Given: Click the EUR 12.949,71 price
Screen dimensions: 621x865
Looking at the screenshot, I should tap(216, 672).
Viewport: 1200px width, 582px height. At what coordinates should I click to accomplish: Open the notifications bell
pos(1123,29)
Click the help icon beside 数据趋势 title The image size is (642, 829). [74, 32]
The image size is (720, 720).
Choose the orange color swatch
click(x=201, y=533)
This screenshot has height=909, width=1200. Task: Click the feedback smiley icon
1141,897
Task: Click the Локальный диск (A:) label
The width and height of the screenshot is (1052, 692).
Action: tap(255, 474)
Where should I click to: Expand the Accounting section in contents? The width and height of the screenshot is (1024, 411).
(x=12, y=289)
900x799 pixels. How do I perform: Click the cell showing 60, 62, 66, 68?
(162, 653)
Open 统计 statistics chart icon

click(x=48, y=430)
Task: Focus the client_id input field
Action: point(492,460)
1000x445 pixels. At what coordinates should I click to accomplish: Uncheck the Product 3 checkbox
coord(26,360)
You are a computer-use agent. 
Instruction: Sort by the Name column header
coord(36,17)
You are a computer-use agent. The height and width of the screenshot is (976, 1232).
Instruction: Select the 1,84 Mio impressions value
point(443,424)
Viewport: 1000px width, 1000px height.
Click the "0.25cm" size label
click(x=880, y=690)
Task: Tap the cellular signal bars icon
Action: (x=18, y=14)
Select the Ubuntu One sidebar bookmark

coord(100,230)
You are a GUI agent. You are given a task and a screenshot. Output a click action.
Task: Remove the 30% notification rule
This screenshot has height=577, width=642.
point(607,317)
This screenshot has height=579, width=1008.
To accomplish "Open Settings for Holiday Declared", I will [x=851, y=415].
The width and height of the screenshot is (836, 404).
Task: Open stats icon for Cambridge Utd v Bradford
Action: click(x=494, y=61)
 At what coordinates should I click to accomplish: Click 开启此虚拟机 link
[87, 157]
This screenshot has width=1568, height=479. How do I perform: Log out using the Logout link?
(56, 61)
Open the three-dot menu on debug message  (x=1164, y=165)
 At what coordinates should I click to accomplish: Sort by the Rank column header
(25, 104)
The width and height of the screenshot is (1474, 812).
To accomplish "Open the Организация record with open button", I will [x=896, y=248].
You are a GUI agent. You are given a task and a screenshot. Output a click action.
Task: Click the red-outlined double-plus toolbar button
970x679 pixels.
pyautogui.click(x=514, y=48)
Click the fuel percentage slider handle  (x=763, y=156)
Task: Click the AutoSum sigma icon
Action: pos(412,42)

Exercise details ::
Transcribe the records above exactly, keeping every line.

Exercise solution ::
Given: Click the EUR 12.949,71 price
Screen dimensions: 621x865
Looking at the screenshot, I should tap(216, 672).
Viewport: 1200px width, 582px height. At what coordinates should I click to accomplish: Open the notifications bell
pos(1123,29)
Click the help icon beside 数据趋势 title The image size is (642, 829). [74, 32]
The image size is (720, 720).
Choose the orange color swatch
click(x=201, y=533)
This screenshot has height=909, width=1200. Task: Click the feedback smiley icon
1141,897
Task: Click the Локальный диск (A:) label
The width and height of the screenshot is (1052, 692).
Action: tap(255, 474)
Where should I click to: Expand the Accounting section in contents? The width and height of the screenshot is (1024, 411).
(x=12, y=289)
900x799 pixels. How do I perform: Click the cell showing 60, 62, 66, 68?
(162, 653)
Open 统计 statistics chart icon

click(x=48, y=430)
Task: Focus the client_id input field
Action: point(492,460)
1000x445 pixels. At what coordinates should I click to accomplish: Uncheck the Product 3 checkbox
coord(26,360)
You are a computer-use agent. 
Instruction: Sort by the Name column header
coord(36,17)
You are a computer-use agent. The height and width of the screenshot is (976, 1232).
Instruction: Select the 1,84 Mio impressions value
point(443,424)
Viewport: 1000px width, 1000px height.
Click the "0.25cm" size label
click(x=880, y=690)
Task: Tap the cellular signal bars icon
Action: (x=18, y=14)
Select the Ubuntu One sidebar bookmark

coord(100,230)
You are a GUI agent. You are given a task and a screenshot. Output a click action.
Task: Remove the 30% notification rule
This screenshot has height=577, width=642.
point(607,317)
This screenshot has height=579, width=1008.
To accomplish "Open Settings for Holiday Declared", I will [x=851, y=415].
The width and height of the screenshot is (836, 404).
Task: Open stats icon for Cambridge Utd v Bradford
Action: click(x=494, y=61)
 At what coordinates should I click to accomplish: Click 开启此虚拟机 link
[87, 157]
This screenshot has width=1568, height=479. How do I perform: Log out using the Logout link?
(56, 61)
Open the three-dot menu on debug message  (x=1164, y=165)
 At what coordinates should I click to accomplish: Sort by the Rank column header
(25, 104)
The width and height of the screenshot is (1474, 812).
To accomplish "Open the Организация record with open button", I will [x=896, y=248].
You are a GUI agent. You are given a task and a screenshot. Output a click action.
Task: Click the red-outlined double-plus toolbar button
970x679 pixels.
pyautogui.click(x=514, y=48)
Click the fuel percentage slider handle  (x=763, y=156)
Task: Click the AutoSum sigma icon
Action: pos(412,42)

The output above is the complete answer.